Set down, exactly as written, the line containing "Open the Monthly weather data tab" and all the lines that follow it to the end of the entries below, omitting every picture.

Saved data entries
* * *

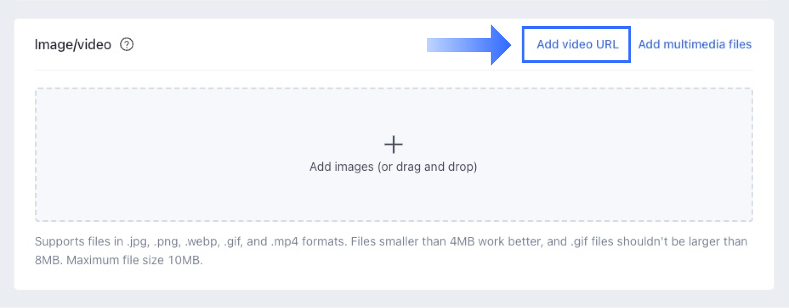Viewport: 789px width, 308px height.
Task: Click inside the dashed upload drop zone
Action: coord(394,154)

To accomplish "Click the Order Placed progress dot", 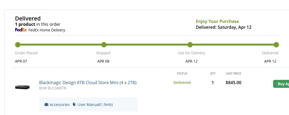I will coord(18,45).

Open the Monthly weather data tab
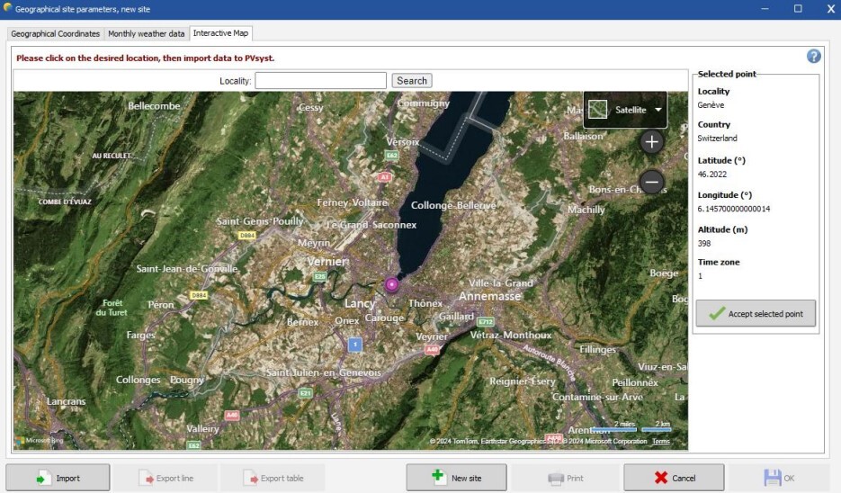(x=147, y=34)
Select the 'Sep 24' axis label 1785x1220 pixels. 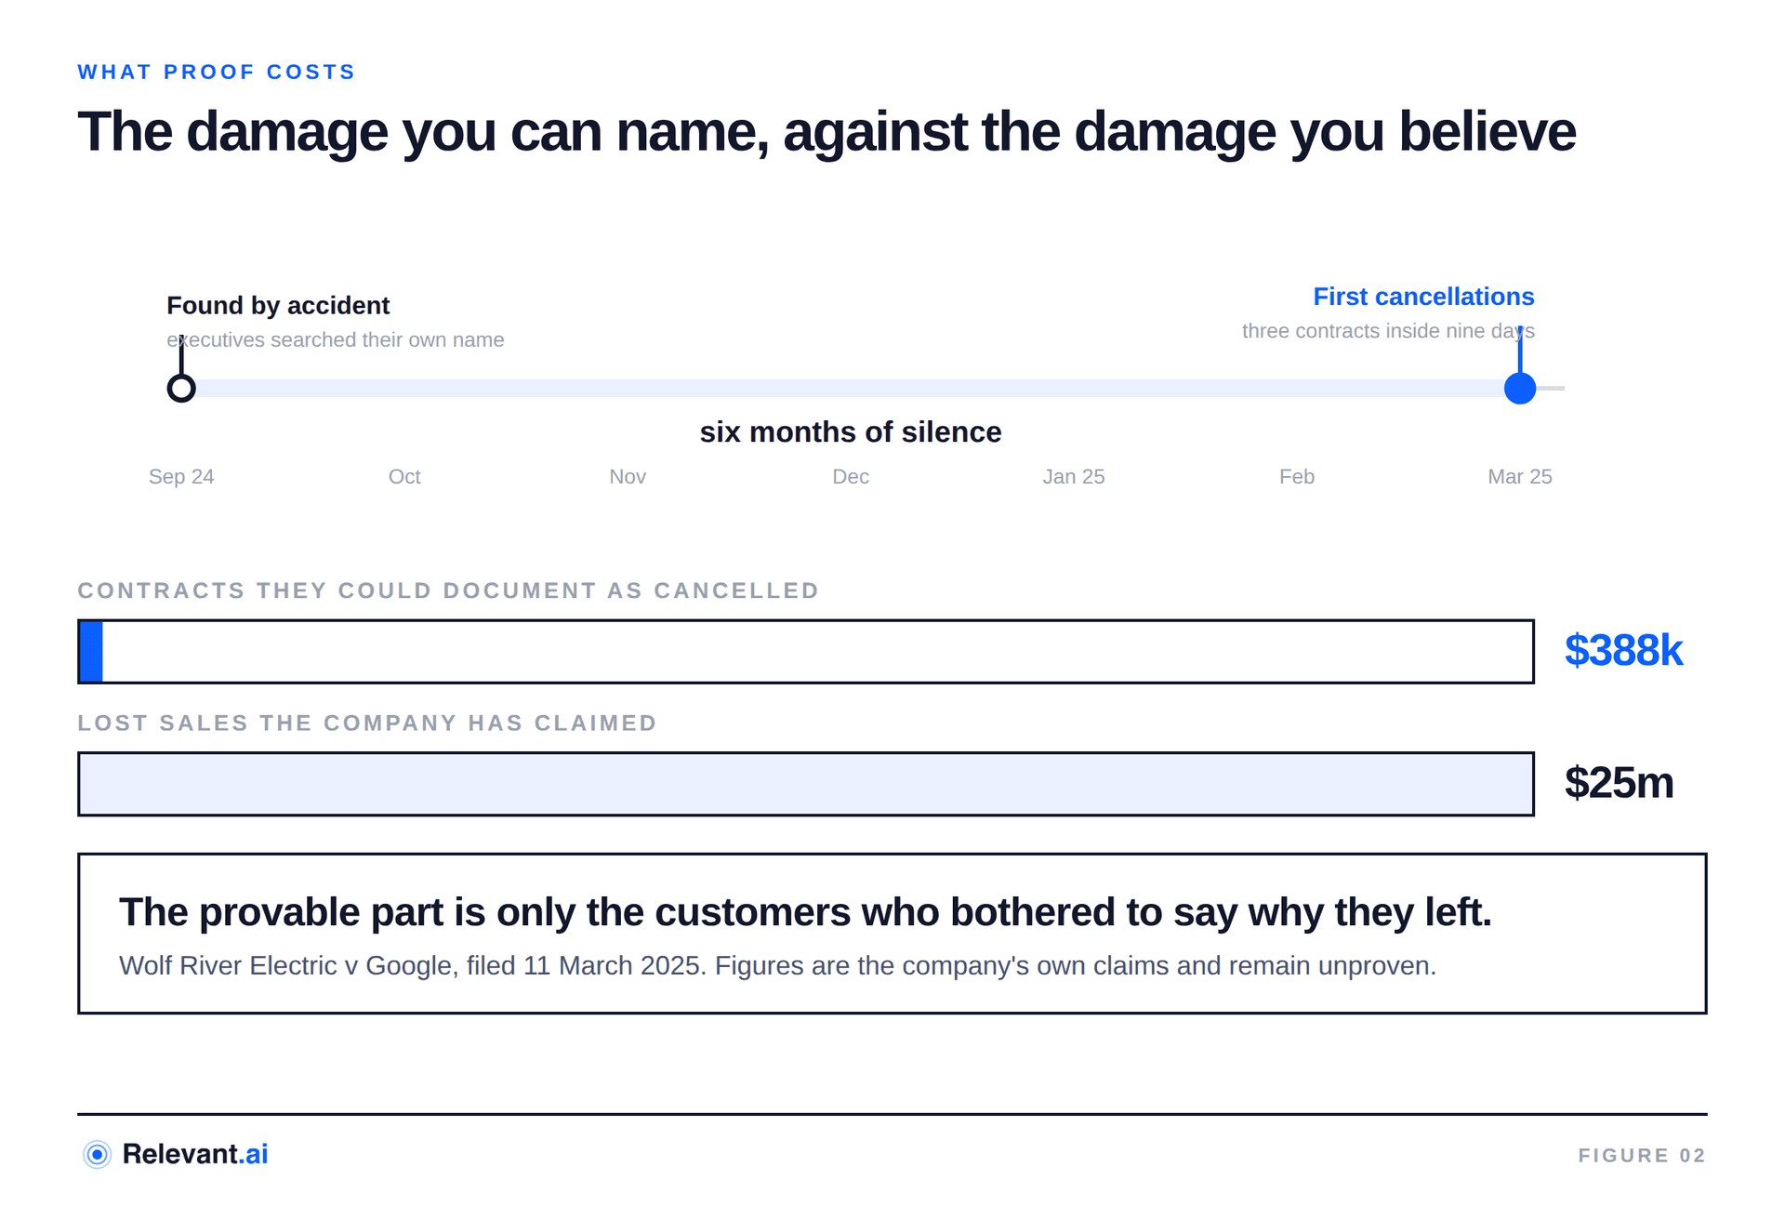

* * *

ANSWER FOR THIS EXERCISE →
Open the Monthly weather data tab
(x=147, y=34)
Select the 'Sep 24' axis label 1785x1220 pixels. 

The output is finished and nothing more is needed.